There are several ways to resolve the paradox. Here's one:

Kirchoff's voltage law (KVL) states:

The directed sum of the potential differences (voltages) around any closed loop is zero.

So let's try that:

schematic

simulate this circuit – Schematic created using CircuitLab

$$ 3\:\mathrm V + 0\:\mathrm V + 0\:\mathrm V + 0\:\mathrm V \ne 0\:\mathrm V $$

So by posing the question at all, KVL has been violated. So one resolution to the paradox: the initial conditions are invalid, and there's no point in continuing. The circuit as drawn is no more valid than "2+2=5" or other mathematical nonsense.

Perhaps the thing to realize is if you want to use network theory, the lines in a schematic are not wires. They are mathematical constraints which require that everything touching a line is at the same electric potential. As the circuit is drawn, the lines say the voltage across the battery and the capacitor must be equal. And then, you posit these voltages are not equal. Any further mathematical reasoning from this inconsistent set of constraints is bound to turn up contradictions.

One way to avoid violating KVL is to insert a resistor into the circuit:

schematic

simulate this circuit

Now the capacitor can start at 0V, because V1 can appear across R to satisfy KVL.

However, you must now additionally calculate energy lost in the resistor as the capacitor charges. You will find the "missing" energy has been lost as heat in the resistor.

The value of the resistor does not matter. A larger resistor will dissipate lower power for a longer time. A smaller resistor dissipates a higher power for a shorter time. Either way the same energy is lost.

Note that as the resistance approaches zero, the power in the resistor approaches infinity due to Joule heating: \$P = I^2 R\$. This is quite unlike a lot of circuits where as resistance approaches zero, energy lost to the resistance approaches zero. This is because in most circuits as resistance approaches zero, the voltage across the resistor approaches zero, but in this circuit it can not due to the voltage source and initial conditions of the capacitor.
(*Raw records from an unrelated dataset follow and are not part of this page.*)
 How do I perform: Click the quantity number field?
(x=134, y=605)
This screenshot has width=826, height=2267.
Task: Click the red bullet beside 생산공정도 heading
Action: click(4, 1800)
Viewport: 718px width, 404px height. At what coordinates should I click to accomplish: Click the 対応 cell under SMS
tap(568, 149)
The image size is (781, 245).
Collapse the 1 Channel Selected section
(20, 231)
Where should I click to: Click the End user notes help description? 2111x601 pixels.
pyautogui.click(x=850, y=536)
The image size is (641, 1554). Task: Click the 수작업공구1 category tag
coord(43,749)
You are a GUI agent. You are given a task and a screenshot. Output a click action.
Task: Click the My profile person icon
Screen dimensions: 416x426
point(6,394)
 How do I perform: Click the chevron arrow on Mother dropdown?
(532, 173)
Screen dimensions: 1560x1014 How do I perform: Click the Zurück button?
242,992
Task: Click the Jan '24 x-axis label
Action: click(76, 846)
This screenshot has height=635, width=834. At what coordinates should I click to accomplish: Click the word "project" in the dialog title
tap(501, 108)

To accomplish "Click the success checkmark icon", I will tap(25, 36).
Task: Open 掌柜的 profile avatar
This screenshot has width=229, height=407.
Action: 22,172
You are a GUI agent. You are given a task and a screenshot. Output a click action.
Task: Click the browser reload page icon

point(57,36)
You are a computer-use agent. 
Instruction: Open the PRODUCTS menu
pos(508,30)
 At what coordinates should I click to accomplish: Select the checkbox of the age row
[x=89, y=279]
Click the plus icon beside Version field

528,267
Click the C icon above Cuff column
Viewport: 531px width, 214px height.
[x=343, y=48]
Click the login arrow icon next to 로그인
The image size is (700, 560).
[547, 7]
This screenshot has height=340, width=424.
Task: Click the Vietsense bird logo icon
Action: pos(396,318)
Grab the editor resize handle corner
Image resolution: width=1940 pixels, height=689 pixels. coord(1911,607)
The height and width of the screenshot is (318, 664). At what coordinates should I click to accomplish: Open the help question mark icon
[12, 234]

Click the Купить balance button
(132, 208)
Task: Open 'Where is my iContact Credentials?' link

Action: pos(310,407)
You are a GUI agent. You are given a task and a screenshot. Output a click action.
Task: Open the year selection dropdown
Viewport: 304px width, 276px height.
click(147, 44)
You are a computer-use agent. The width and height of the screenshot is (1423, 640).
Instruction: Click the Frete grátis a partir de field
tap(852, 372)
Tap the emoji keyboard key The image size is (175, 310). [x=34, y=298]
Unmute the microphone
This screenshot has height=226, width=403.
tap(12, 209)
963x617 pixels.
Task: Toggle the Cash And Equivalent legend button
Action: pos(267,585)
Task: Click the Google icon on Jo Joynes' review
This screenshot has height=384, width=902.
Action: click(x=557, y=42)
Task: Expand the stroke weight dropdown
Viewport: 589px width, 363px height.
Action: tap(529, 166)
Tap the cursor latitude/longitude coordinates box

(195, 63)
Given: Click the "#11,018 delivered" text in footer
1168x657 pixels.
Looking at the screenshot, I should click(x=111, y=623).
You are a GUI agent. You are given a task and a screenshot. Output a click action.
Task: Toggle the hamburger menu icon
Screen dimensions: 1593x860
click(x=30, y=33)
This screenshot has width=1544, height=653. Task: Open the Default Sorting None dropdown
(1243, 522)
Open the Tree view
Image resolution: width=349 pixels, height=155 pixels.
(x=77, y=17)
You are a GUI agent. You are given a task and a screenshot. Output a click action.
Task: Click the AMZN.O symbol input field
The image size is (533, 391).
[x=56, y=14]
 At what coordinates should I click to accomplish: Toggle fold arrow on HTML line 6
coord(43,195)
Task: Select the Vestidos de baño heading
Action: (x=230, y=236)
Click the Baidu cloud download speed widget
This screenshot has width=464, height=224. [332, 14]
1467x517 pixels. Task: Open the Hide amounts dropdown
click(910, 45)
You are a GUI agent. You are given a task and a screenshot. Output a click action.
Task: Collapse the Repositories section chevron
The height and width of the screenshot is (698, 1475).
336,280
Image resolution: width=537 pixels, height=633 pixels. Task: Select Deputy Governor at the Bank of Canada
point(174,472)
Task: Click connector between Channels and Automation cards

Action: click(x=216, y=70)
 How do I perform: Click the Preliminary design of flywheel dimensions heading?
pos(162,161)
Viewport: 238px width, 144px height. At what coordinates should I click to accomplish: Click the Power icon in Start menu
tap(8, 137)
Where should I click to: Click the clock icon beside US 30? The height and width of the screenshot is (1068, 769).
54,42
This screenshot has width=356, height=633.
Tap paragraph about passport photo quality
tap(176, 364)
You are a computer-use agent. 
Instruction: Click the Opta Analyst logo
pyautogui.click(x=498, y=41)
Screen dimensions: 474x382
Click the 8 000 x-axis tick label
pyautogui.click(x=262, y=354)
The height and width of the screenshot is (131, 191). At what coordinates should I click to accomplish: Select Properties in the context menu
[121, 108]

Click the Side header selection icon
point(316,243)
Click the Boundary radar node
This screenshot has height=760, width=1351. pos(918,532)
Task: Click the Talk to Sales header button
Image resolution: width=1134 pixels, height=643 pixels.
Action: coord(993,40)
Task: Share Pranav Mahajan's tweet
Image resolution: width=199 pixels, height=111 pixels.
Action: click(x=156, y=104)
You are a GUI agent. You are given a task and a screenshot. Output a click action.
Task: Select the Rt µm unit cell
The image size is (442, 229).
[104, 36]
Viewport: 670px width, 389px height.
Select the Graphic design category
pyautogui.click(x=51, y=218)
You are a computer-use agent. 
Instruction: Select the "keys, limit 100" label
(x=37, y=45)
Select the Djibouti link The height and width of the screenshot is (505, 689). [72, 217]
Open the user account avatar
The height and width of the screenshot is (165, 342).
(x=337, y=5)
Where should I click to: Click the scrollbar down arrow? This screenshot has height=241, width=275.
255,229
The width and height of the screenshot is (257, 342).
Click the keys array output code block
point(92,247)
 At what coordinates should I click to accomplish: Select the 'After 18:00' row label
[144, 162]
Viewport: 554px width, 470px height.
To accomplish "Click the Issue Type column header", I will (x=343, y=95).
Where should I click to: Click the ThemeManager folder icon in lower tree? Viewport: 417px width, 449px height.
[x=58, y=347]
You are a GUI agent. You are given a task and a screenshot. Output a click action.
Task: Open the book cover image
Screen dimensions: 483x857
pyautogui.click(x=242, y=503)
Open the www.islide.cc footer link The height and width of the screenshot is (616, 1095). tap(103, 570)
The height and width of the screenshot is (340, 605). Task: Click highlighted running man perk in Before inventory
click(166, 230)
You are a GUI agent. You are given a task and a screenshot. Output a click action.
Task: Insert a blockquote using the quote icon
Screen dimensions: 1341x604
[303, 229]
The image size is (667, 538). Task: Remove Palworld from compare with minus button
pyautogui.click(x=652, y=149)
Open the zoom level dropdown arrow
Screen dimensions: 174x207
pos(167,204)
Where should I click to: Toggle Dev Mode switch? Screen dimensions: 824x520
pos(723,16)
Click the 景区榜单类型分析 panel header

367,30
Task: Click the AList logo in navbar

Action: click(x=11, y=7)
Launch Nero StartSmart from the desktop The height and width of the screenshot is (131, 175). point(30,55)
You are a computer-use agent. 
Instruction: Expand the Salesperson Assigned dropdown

This model with the resistor is a more accurate model of what happens in practice, as any battery, any capacitor, and any wire you might use to construct the circuit has some non-zero resistance.

If you could somehow build the circuit with zero resistance (superconductors, magic, or something) then you would still have to consider the inductance of the circuit. This inductance means the capacitor won't simply charge up, but instead the energy will oscillate between the capacitor and the inductor.

Probably not forever though, because eventually energy will be lost as electromagnetic radiation. To for the model to be accurate, the radiation resistance must be included.

In short, the paradox can only arise from an initial violation of the KVL. Incorporating resistance and inductance which must be present in any physically realizable circuit resolves the paradox.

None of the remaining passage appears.